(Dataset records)
..............................

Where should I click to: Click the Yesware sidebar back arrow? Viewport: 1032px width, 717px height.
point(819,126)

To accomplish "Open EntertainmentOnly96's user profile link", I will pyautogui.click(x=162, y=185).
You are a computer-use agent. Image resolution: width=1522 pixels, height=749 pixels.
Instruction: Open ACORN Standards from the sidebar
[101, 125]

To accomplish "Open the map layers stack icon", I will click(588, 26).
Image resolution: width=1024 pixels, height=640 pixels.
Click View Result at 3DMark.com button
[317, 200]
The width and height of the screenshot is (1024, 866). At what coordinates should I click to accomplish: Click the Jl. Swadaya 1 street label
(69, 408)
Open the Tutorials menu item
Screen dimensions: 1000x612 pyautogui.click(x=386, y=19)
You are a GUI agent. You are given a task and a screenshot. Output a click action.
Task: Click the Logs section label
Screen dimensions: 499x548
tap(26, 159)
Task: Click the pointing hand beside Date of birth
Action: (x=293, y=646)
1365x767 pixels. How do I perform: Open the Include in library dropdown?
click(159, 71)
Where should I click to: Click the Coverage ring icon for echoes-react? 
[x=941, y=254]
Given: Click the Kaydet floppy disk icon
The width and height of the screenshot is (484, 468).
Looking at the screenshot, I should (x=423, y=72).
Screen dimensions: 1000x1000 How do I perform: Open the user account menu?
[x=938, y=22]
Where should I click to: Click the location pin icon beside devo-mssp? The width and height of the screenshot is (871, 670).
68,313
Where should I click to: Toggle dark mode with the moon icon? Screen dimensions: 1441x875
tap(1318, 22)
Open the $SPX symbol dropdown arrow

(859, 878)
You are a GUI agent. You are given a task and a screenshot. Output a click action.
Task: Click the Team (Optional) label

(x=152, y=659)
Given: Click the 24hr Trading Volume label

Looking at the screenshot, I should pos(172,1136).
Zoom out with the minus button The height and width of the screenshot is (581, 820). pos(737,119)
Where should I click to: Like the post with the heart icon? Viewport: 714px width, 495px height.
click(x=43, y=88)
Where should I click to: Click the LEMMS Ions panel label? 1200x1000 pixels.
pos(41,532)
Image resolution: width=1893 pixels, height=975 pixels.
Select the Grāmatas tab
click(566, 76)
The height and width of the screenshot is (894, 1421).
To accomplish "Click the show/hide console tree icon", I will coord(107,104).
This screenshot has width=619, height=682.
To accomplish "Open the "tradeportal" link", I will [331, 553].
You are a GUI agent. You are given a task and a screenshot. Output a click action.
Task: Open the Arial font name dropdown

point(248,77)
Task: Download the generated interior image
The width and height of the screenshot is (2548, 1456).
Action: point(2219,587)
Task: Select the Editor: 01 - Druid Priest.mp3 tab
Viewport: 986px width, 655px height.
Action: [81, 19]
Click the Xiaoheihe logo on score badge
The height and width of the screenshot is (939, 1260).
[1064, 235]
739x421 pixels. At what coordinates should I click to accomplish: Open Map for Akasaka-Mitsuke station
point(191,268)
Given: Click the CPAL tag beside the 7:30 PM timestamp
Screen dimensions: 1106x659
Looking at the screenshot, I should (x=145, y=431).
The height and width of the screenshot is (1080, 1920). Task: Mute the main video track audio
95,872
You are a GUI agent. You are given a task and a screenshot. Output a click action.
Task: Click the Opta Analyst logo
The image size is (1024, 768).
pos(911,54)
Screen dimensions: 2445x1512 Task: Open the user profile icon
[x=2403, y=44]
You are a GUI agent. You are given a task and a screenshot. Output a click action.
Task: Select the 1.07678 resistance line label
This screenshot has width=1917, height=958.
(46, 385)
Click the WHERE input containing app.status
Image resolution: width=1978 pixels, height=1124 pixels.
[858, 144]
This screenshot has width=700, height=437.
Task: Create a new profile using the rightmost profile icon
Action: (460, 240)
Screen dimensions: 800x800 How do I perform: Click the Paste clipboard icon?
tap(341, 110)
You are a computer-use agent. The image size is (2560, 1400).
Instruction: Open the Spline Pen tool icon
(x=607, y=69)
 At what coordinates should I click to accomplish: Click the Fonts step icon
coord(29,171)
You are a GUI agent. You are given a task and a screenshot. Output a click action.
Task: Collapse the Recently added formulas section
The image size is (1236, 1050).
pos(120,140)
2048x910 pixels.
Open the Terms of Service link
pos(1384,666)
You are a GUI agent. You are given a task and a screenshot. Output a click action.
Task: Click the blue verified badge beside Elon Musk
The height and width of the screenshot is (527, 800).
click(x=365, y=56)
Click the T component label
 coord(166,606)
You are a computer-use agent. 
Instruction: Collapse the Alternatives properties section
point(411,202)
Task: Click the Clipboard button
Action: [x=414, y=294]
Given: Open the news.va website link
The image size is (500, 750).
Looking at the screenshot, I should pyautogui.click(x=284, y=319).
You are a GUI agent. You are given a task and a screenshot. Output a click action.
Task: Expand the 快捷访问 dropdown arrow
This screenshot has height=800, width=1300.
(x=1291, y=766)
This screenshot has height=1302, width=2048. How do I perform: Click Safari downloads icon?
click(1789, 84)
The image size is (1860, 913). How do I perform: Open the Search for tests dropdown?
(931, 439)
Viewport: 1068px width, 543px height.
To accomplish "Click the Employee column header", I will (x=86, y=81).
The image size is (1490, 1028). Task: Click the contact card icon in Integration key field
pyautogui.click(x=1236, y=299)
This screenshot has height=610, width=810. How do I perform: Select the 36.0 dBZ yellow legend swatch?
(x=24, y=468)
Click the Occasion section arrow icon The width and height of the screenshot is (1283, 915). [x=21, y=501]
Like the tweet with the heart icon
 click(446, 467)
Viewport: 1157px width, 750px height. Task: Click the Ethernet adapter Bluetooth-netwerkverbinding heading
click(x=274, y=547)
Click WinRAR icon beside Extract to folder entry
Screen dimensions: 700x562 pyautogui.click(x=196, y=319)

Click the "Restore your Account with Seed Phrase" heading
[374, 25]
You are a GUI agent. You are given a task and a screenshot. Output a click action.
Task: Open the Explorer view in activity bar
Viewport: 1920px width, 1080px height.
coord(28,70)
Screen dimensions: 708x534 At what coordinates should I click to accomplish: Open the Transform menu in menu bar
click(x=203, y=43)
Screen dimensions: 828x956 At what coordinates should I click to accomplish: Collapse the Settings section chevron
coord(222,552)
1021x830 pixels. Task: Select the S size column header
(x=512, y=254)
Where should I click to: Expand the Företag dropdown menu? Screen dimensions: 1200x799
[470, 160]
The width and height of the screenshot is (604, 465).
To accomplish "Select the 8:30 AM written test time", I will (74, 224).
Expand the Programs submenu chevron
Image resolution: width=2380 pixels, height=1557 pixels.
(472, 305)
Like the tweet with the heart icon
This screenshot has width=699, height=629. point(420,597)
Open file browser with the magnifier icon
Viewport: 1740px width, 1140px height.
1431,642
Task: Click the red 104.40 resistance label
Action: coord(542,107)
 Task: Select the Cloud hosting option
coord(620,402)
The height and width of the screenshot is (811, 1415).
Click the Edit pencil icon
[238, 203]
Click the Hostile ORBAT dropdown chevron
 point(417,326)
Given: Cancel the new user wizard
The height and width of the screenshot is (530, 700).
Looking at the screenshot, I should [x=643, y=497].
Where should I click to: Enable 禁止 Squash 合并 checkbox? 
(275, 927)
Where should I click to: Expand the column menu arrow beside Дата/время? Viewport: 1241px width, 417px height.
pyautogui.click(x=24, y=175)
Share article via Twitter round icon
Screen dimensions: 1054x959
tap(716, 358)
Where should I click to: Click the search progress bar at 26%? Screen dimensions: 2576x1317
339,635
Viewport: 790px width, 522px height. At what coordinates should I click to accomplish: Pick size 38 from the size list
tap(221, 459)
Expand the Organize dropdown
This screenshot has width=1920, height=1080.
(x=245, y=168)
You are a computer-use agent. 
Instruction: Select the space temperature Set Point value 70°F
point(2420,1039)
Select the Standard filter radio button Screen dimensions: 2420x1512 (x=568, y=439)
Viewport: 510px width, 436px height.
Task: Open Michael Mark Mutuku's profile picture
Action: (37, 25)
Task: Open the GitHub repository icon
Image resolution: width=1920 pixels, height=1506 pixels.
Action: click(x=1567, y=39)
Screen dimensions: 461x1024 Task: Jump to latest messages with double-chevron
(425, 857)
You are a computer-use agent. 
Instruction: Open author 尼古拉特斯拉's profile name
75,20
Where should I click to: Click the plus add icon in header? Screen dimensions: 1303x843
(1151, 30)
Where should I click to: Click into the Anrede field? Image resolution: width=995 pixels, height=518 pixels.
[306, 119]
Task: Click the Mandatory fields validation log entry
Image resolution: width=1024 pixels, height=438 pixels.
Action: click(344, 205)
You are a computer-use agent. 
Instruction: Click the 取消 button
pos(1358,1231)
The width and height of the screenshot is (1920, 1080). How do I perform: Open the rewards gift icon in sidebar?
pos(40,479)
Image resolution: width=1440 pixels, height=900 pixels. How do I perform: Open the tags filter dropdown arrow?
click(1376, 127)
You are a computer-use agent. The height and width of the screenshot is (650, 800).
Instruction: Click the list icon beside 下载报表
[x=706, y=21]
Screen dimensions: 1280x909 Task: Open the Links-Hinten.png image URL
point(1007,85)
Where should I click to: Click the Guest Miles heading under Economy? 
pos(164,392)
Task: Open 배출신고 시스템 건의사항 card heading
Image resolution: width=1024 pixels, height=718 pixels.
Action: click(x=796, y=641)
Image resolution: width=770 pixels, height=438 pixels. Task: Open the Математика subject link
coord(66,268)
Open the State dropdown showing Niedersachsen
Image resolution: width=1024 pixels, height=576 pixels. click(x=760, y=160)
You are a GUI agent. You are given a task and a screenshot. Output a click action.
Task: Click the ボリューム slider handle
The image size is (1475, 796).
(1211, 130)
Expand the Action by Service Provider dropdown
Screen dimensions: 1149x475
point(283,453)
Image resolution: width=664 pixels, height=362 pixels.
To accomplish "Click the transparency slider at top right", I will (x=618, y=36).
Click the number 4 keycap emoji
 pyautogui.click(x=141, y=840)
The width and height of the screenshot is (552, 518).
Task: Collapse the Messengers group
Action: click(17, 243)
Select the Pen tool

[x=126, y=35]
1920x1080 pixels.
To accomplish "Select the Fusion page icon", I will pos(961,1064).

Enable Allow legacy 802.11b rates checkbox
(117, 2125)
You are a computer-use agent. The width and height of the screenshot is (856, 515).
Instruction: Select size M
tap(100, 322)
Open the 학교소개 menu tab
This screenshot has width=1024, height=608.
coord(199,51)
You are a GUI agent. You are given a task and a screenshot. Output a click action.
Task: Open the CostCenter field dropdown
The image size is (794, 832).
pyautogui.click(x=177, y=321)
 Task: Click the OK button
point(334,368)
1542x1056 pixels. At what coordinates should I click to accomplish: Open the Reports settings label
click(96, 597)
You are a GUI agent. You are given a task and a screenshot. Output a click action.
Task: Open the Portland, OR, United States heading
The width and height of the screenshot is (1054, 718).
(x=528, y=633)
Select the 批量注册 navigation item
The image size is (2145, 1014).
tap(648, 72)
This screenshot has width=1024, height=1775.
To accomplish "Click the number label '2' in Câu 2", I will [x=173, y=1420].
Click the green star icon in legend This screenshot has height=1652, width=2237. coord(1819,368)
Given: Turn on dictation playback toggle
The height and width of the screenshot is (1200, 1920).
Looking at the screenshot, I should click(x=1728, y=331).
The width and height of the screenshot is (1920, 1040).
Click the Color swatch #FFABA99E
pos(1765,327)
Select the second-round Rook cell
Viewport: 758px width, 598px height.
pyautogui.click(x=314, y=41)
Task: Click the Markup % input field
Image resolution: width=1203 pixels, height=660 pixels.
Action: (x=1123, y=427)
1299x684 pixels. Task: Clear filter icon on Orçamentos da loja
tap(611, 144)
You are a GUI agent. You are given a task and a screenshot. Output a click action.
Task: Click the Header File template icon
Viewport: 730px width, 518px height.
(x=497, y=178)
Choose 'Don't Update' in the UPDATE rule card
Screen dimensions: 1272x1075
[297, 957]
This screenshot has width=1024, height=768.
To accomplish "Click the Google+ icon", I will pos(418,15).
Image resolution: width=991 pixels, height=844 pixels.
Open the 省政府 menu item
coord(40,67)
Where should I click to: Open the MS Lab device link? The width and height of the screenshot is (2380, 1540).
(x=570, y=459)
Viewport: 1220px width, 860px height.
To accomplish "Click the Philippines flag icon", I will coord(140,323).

..............................

Copy the data starting at the very beginning and ending at the line that contains "will pyautogui.click(x=162, y=185).", changing "Yesware" to "Gmail" and leaving everything else the same.

Where should I click to: Click the Gmail sidebar back arrow? Viewport: 1032px width, 717px height.
point(819,126)

To accomplish "Open EntertainmentOnly96's user profile link", I will pyautogui.click(x=162, y=185).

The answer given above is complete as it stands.